Task item:
Exclude the pictures and set down, unaltered, the lines from the one that holds "This screenshot has height=1449, width=2576." through the end of the data.

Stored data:
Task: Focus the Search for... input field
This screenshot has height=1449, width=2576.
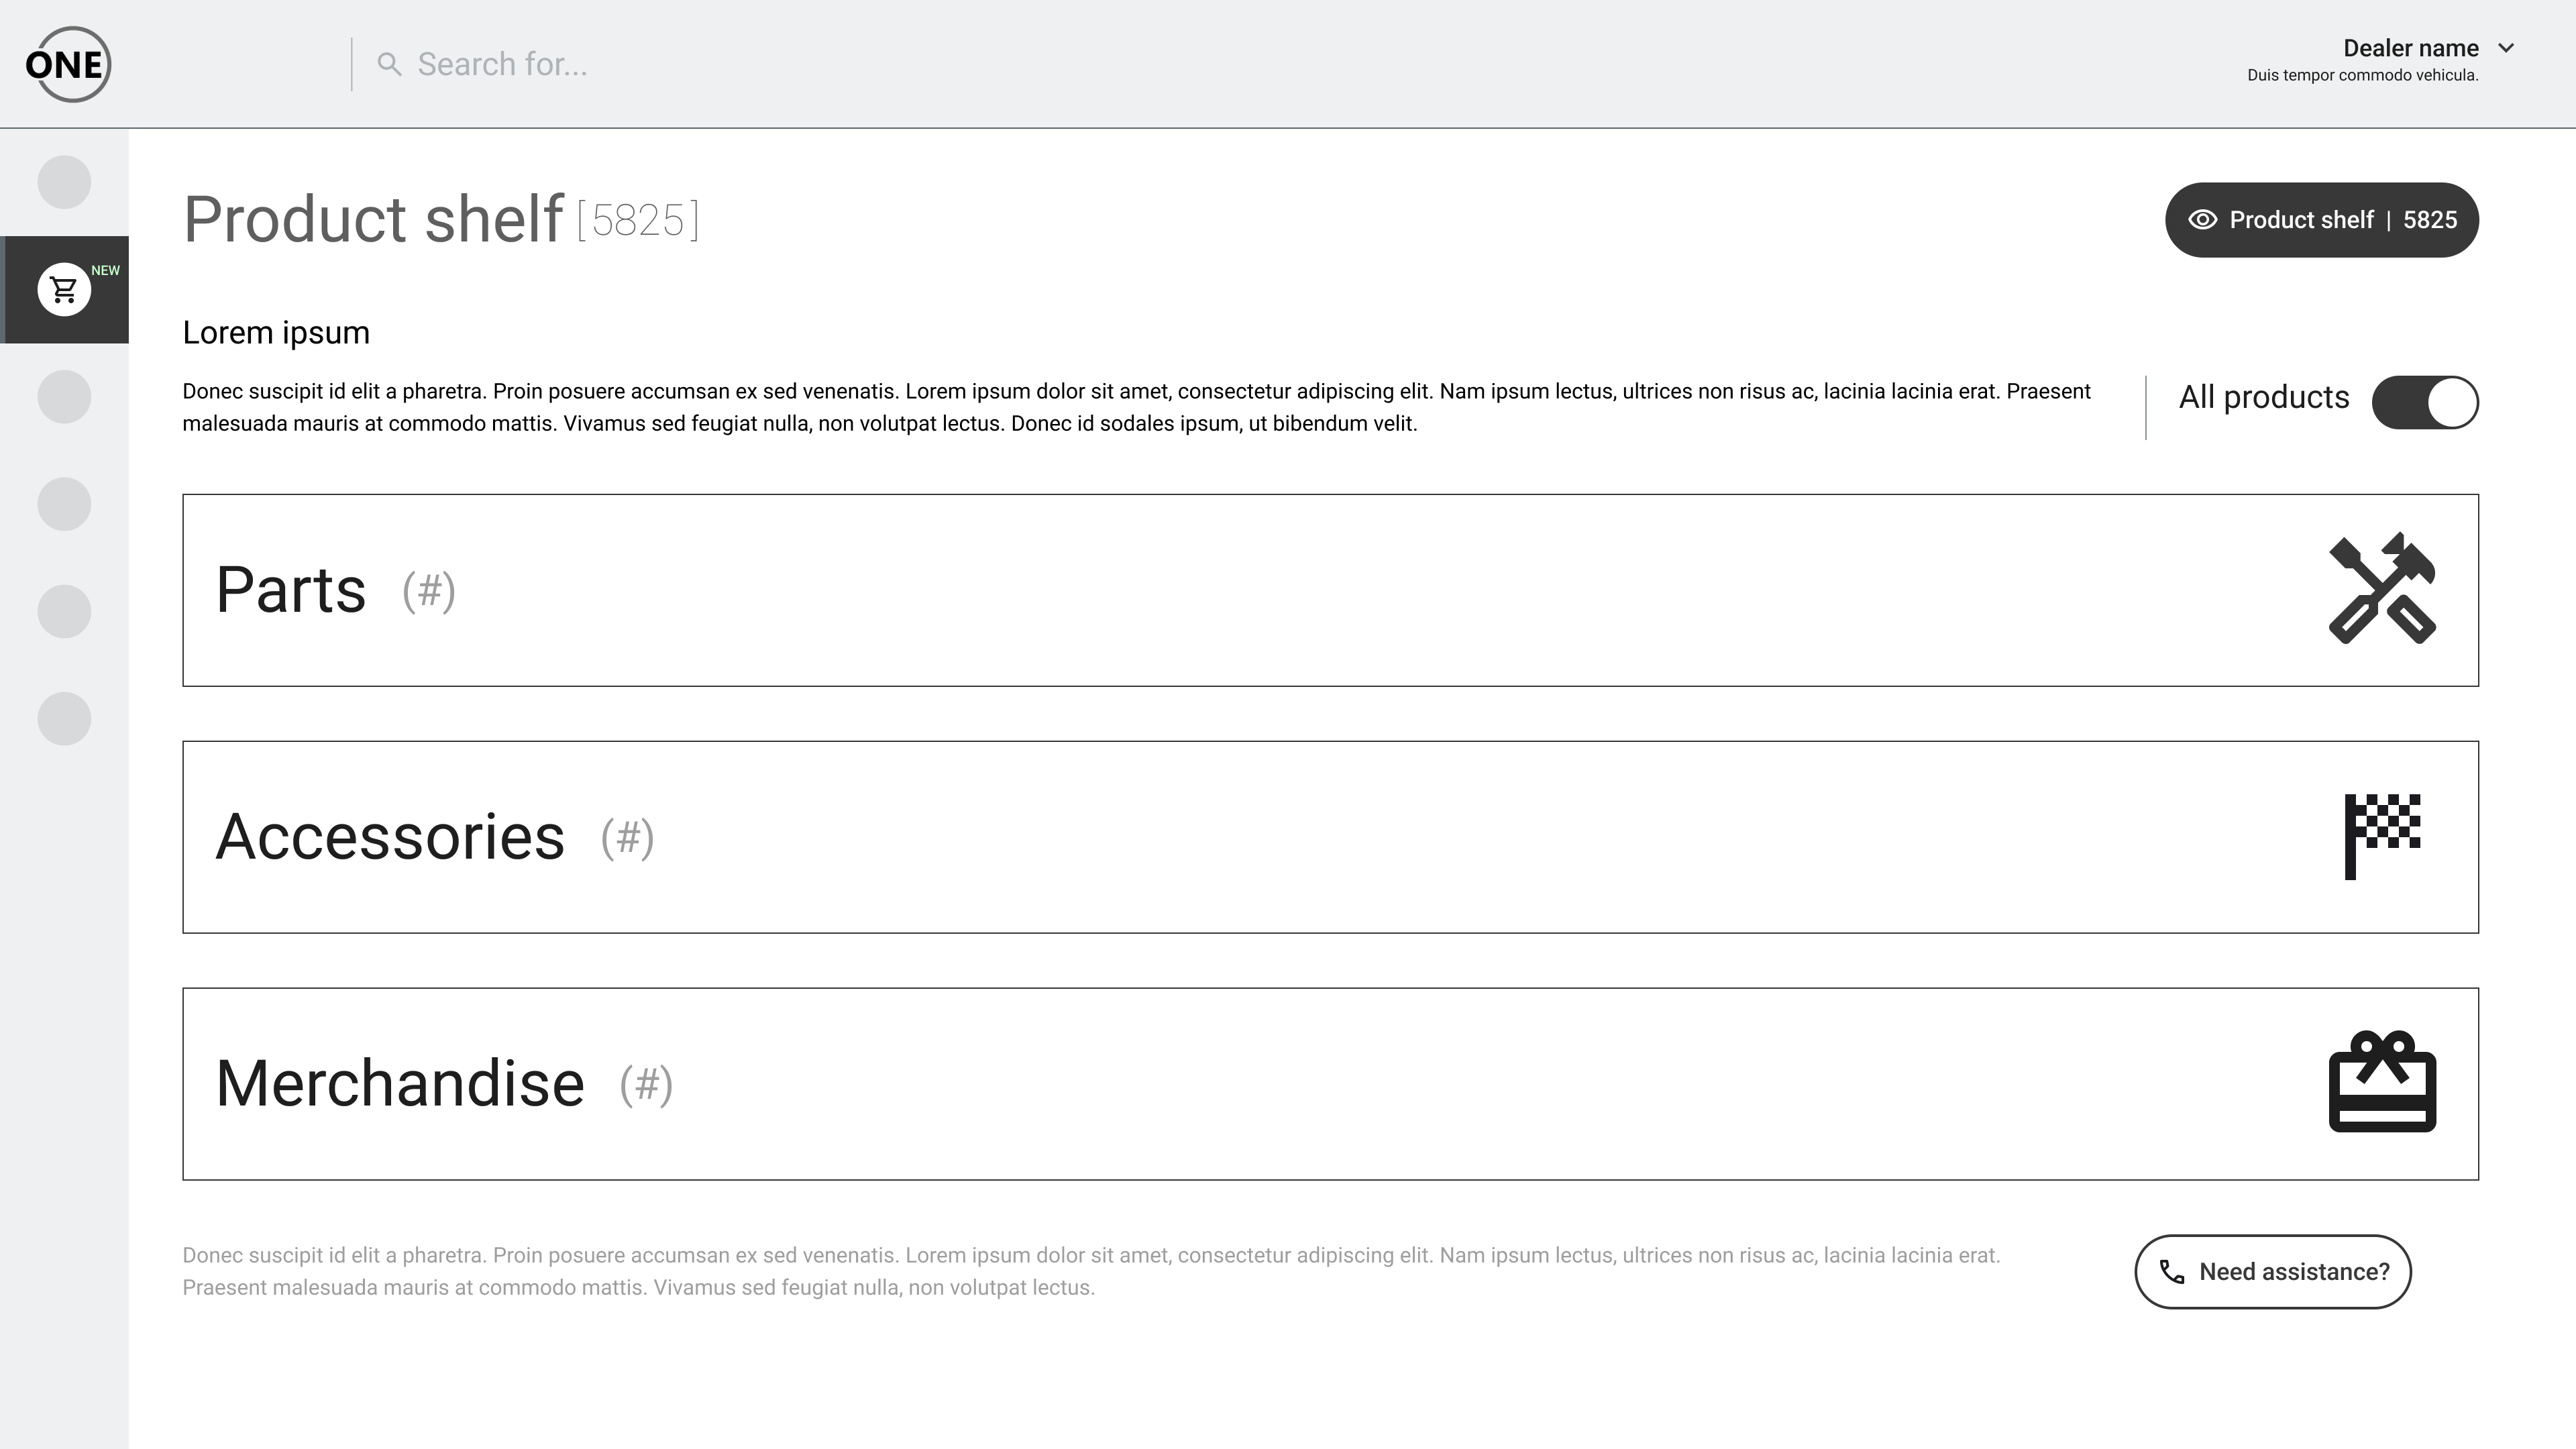Action: pos(800,65)
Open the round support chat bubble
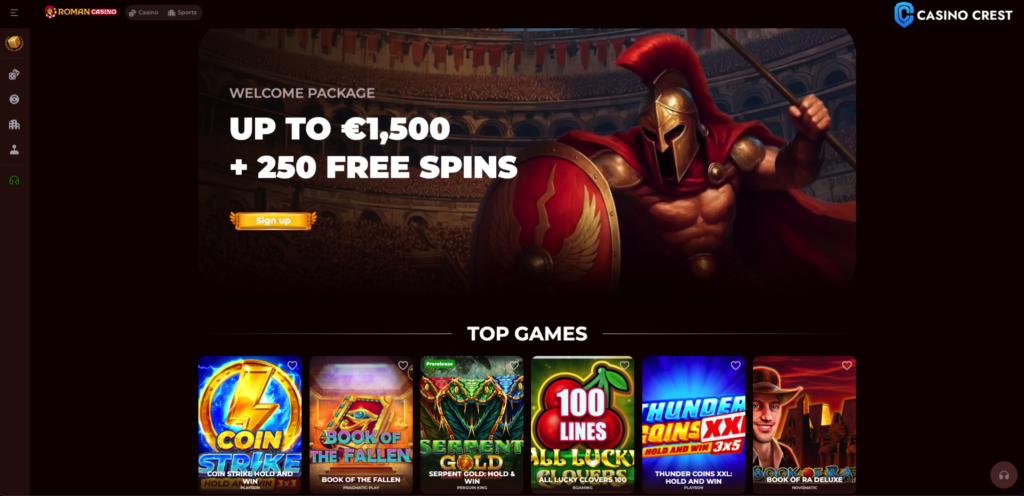 coord(1004,475)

Result below:
This screenshot has height=1449, width=2576.
Action: pos(800,65)
Open the round support chat bubble
 coord(1004,475)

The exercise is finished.